The following tools and resources will be needed to complete this project:
• Course textbook
• Internet access
• DoD instructions or directives
• Risk Management Framework (RMF) for DoD Information Technology (IT).
• U.S. Department of Defense (DoD) Chief Information Office Library
• Department of Defense Information Security Program.
• Department of Defense Internet Services and Internet-Based Capabilities.
You may consult other relevant sources, if needed. If so, include citations for those sources in the final deliverable for this report.
Scenario
You are a security professional for Blue Stripe Tech, an IT services provider with approximately 400 employees. Blue Stripe Tech partners with industry leaders to provide storage, networking, virtualization, and cybersecurity to clients.

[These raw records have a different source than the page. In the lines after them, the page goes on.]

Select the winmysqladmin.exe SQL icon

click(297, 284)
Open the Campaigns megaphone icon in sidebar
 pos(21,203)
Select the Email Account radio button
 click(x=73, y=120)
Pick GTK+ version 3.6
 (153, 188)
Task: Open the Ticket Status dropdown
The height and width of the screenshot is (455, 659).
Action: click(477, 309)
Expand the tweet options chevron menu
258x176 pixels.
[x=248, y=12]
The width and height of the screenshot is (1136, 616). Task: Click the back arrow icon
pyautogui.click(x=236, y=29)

Blue Stripe Tech recently won a large DoD contract, which will add 30 percent to the revenue of the organization. It is a high-priority, high-visibility project. Blue Stripe Tech will be allowed to make its own budget, project timeline, and tollgate decisions.
As a security professional for Blue Stripe Tech, you are responsible for developingsecurity policies for this project. These policies are required to meet DoD standards for delivery of IT technology services to the U.S. Air Force Cyber Security Center (AFCSC), a DoD agency.

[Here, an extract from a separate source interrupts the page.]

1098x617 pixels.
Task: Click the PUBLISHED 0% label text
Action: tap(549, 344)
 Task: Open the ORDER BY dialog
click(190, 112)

To do this, you must develop DoD-approved policies, standards, and control descriptions for your IT infrastructure (see the "Tasks" section in this document). The policies you create must pass DoD-based requirements. Currently, your organization does not have any DoD contracts and thus has no DoD-compliant security policies, standards, or controls in place.
Blue Stripe Tech's computing environment includes the following:
1. 12 servers running the latest edition of Microsoft Server, providing the following:
• Active Directory (AD)
• Domain Name System (DNS)
• Dynamic Host Configuration Protocol (DHCP)

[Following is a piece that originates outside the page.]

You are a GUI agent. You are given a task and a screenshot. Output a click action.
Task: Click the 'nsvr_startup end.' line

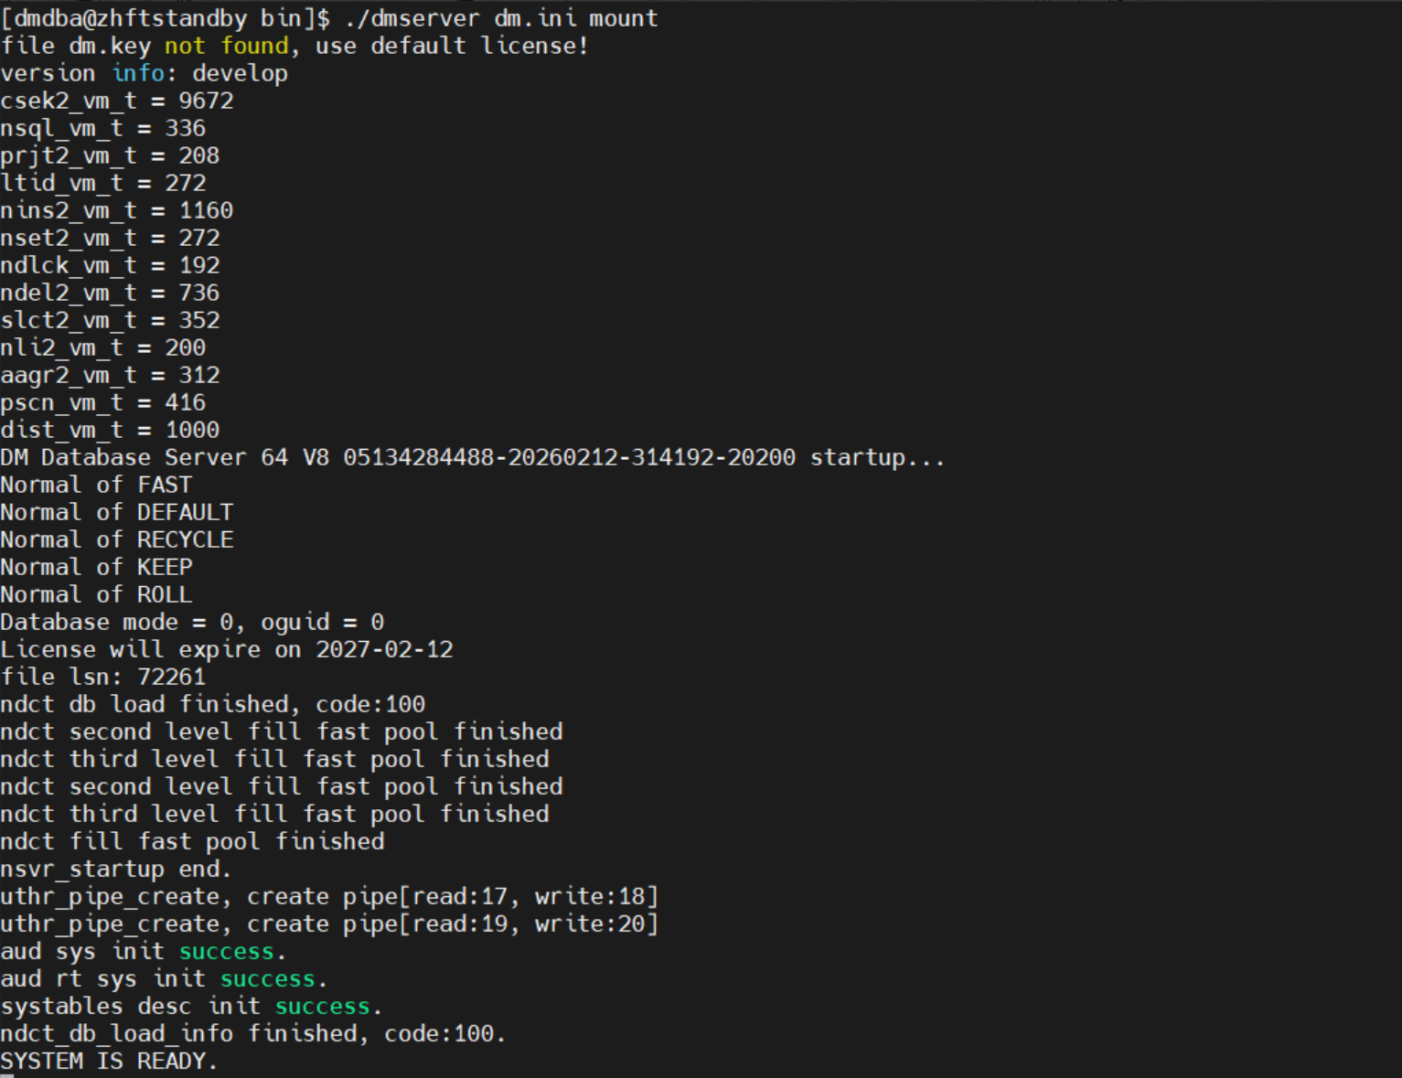pos(116,869)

• Enterprise resource planning (ERP) application (Oracle)
• A research and development (R&D) engineering network segment for testing, separate from the production environment
• Microsoft Exchange Server for email
• Email filter
• Cloud-based secure web gateway (web security, data loss protection, next-generation firewall, cloud application security, advanced threat protection)
2. Two Linux servers running Apache Server to host your website
3. 400 PCs/laptops running Microsoft Windows 10, Microsoft 365 office applications, and other productivity tools
Task
• Develop a list of compliance laws required for DoD contracts.
• Determine which policy framework(s) will be used for this project.
• List controls placed on domains in the IT infrastructure.
• List required standards for common devices, categorized by IT domain.
• Develop DoD-compliant policies for the organization's IT infrastructure.
• Describe the policies, standards, and controls that would make the organization DoD compliant.
• Develop a high-level deployment plan for implementation of these polices, standards, and controls.
• Write a professional report that includes all of the above content-related items and citations for all sources.
Format your assignment according to the give formatting requirements:
• The answer must be using Times New Roman font (size 12), double spaced, and typed, with one-inch margins on all sides.
• The response also includes a cover page containing the student's name, the title of the assignment, the course title, and the date. The cover page is not included in the required page length.
• Also include a reference page. The references and Citations should follow APA format. The reference page is not included in the required page length.